The name Dionysos at once carries us in imagination to the famous theatre on the South side of the Acropolis ([Fig. 16]), and we remember perhaps with some relief that this theatre is, quite as much as the Pythion, ‘towards’ the ancient city; it lies right up against the Acropolis rock. We remember also that Pausanias[191], in his account of the South slope, says ‘the oldest sanctuary of Dionysos is beside the theatre.’ He sees within the precinct there two temples, the foundations of which remain to-day; one of them was named Eleutherian, the other we think may surely have belonged to Dionysos-in-the-Marshes. It is true that the ground about the theatre is anything but marshy now, nor could it ever have been very damp, as it slopes sharply down to the South-East. Still, from an ancient name it is never safe to argue[192]; in-the-marshes may have been a mere popular etymology from a word the meaning of which was wholly lost.

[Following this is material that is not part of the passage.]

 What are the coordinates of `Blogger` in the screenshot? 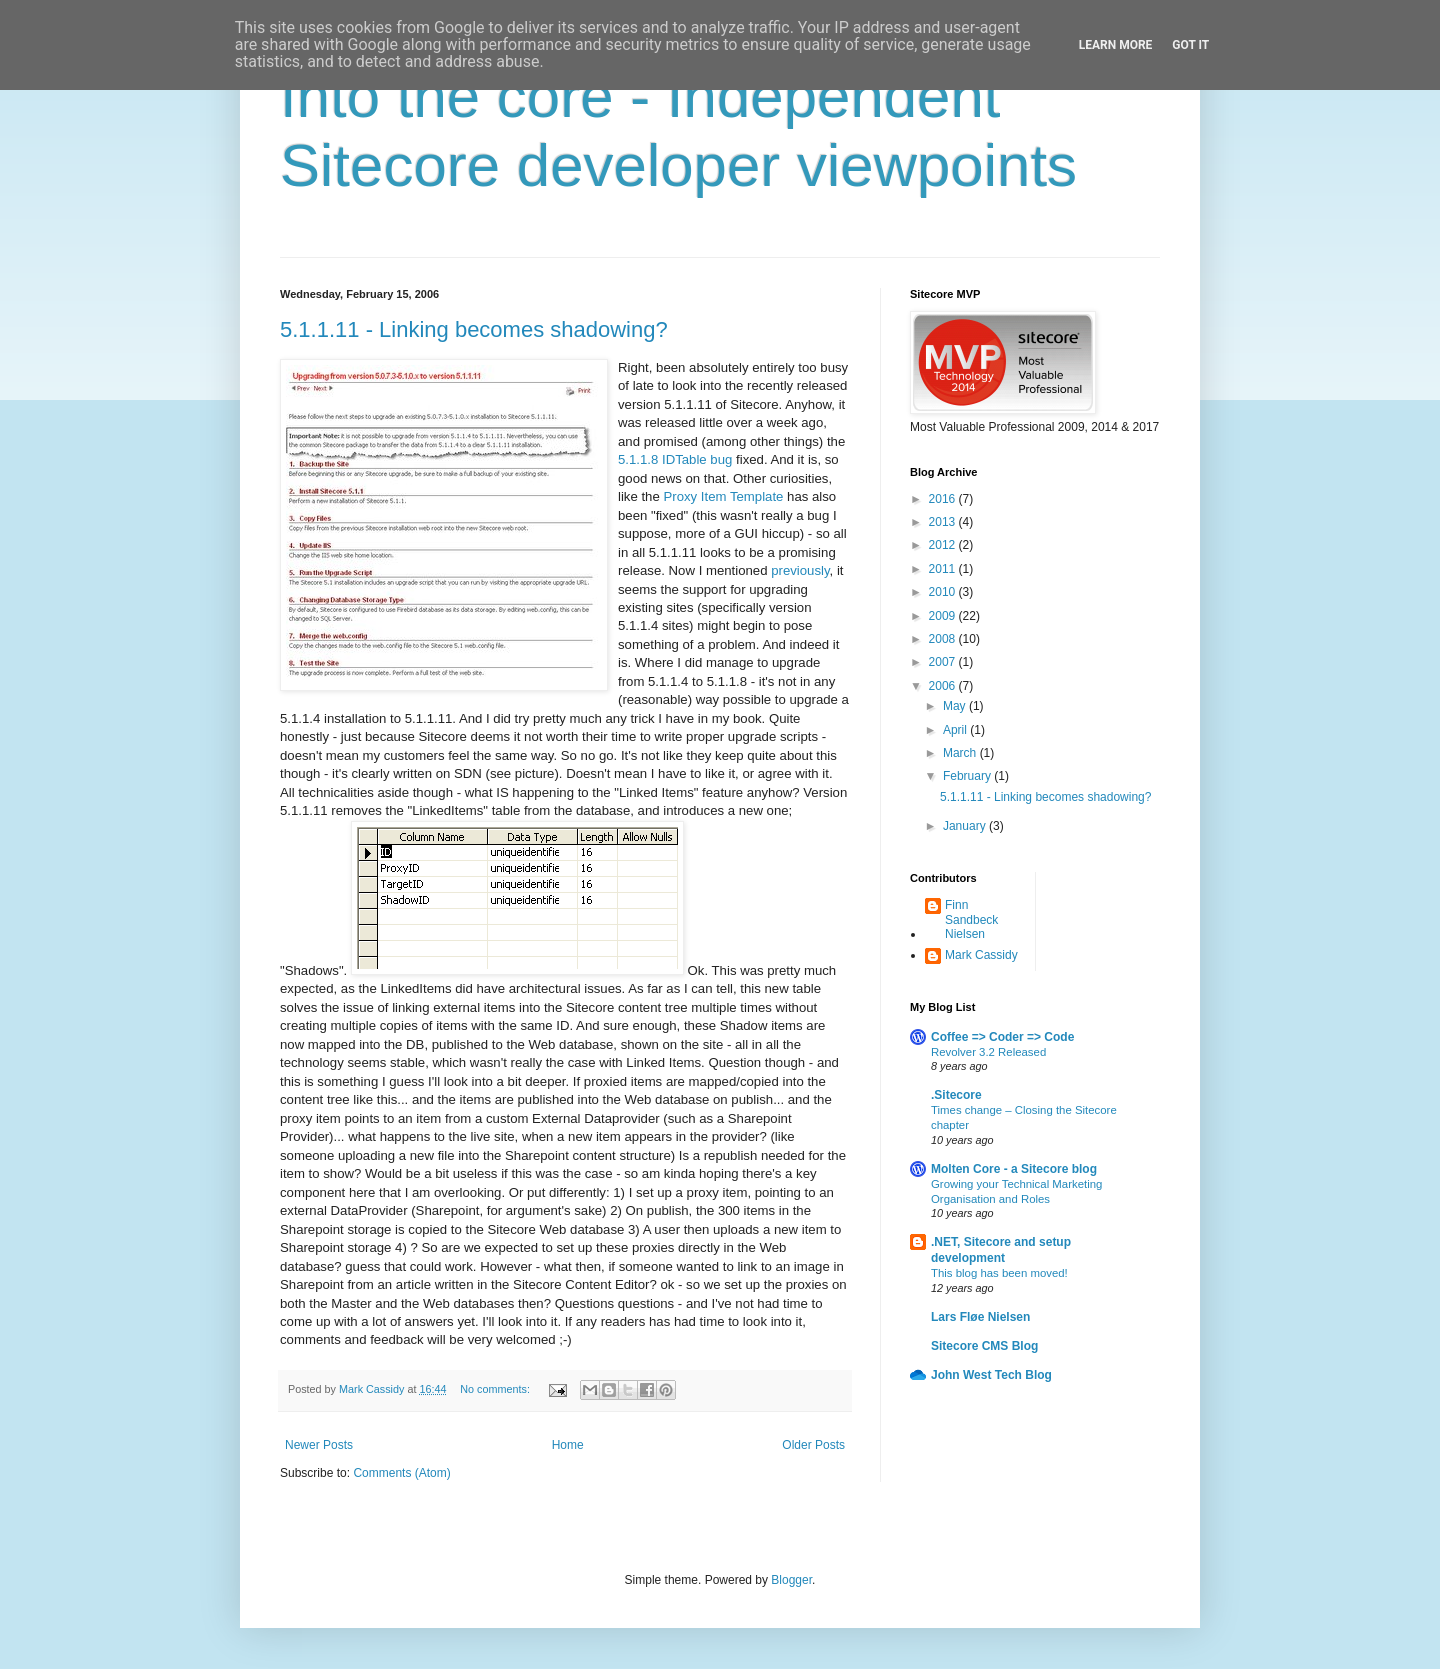 It's located at (791, 1580). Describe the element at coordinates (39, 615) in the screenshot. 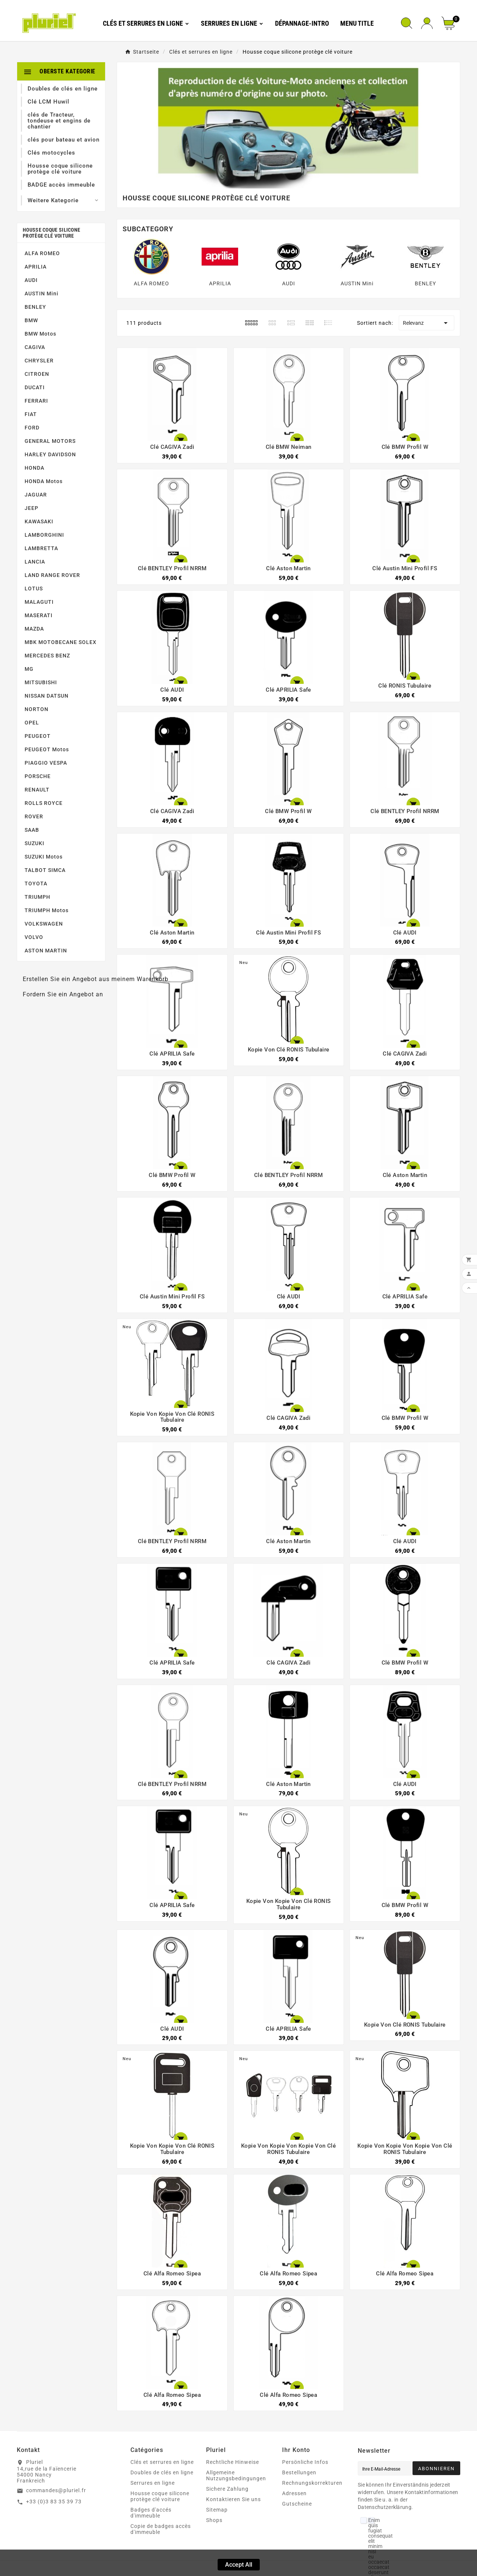

I see `MASERATI` at that location.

But a moment’s reflection shows that the identification, though tempting, will not do. Thucydides himself ([p. 66]) seems to warn us; he seems to say, ‘not that precinct which you all know so well and think so much of, not that theatre where year by year you all go, but an earlier and more venerable place, and, that there be no mistake, the place where you go on the 12th day of Anthesterion, and where your ancestors went before they migrated to colonize Asia Minor.’

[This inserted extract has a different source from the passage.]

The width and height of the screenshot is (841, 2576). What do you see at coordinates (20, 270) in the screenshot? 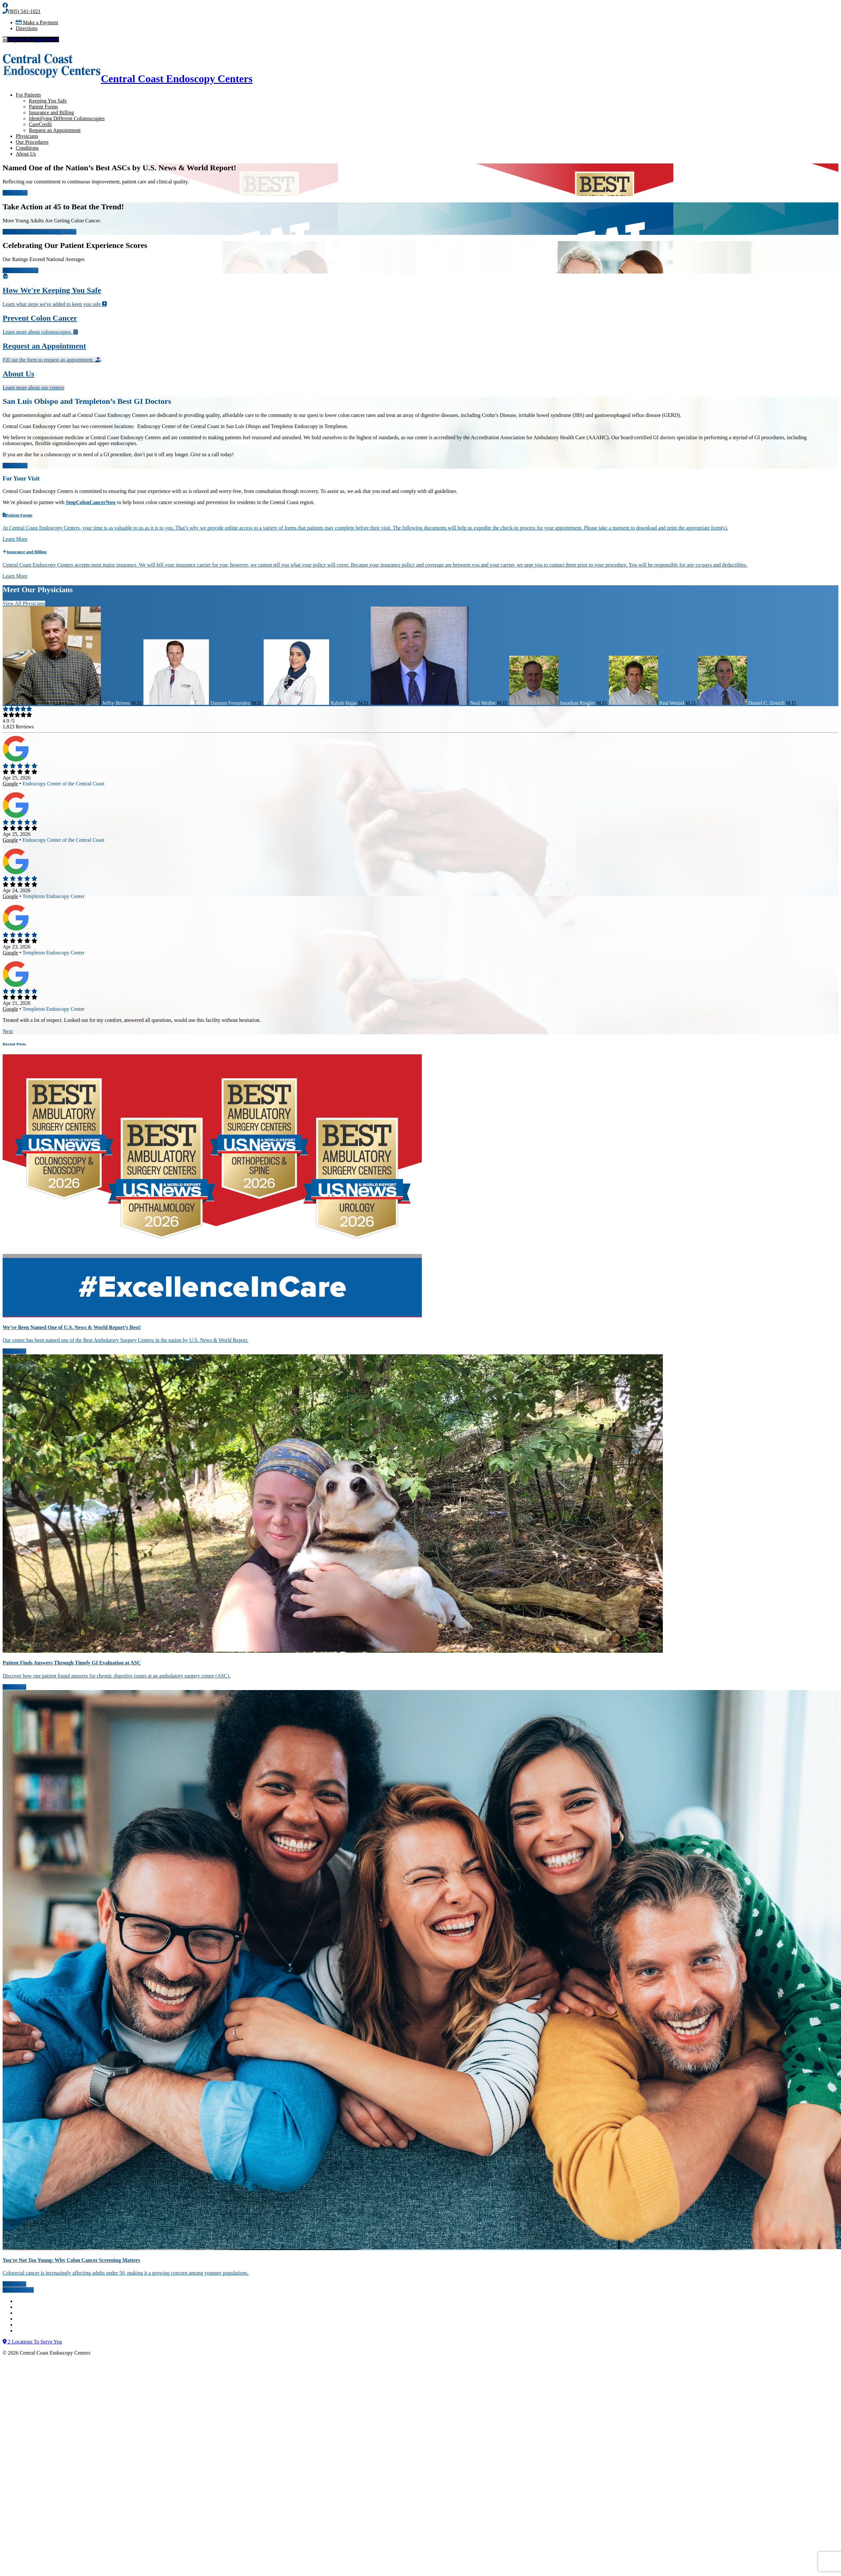
I see `View Our Scores` at bounding box center [20, 270].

It is most fortunate that Thucydides has been thus precise, because about this festival on the 12th day of Anthesterion we know from other sources[193] certain important details which may help to the identification of the sanctuary.
The festival celebrated on the 12th of Anthesterion was the Festival of the Choes or Pitchers[194]. On this day, we learn from Athenaeus[195] and others, the people drank new wine, each one by himself, offered some to the god, and brought to the priestess in the sanctuary in the Marshes the wreaths they had worn. On this day took place also a ceremony of great sanctity, the marriage of the god to the wife of the chief archon—the ‘king’ as he was called. The actual marriage took place in a building called the Boukoleion, the exact site of which is not known; but certain preliminary ceremonies were gone through by the Bride in the sanctuary in-the-Marshes. The author of the Oration ‘against Neaera[196]’ tells us that there was a law by which the Bride had to be a full citizen and a virgin when she married the king, she was bound over to perform the ceremonies required of her ‘according to ancestral custom,’ to leave nothing undone, and to introduce no innovations. This law, the orator tells us, was engraved on a stele and set up alongside of the altar in the sanctuary of Dionysos in-the-Marshes, and remained to his day, though the letters were somewhat dim.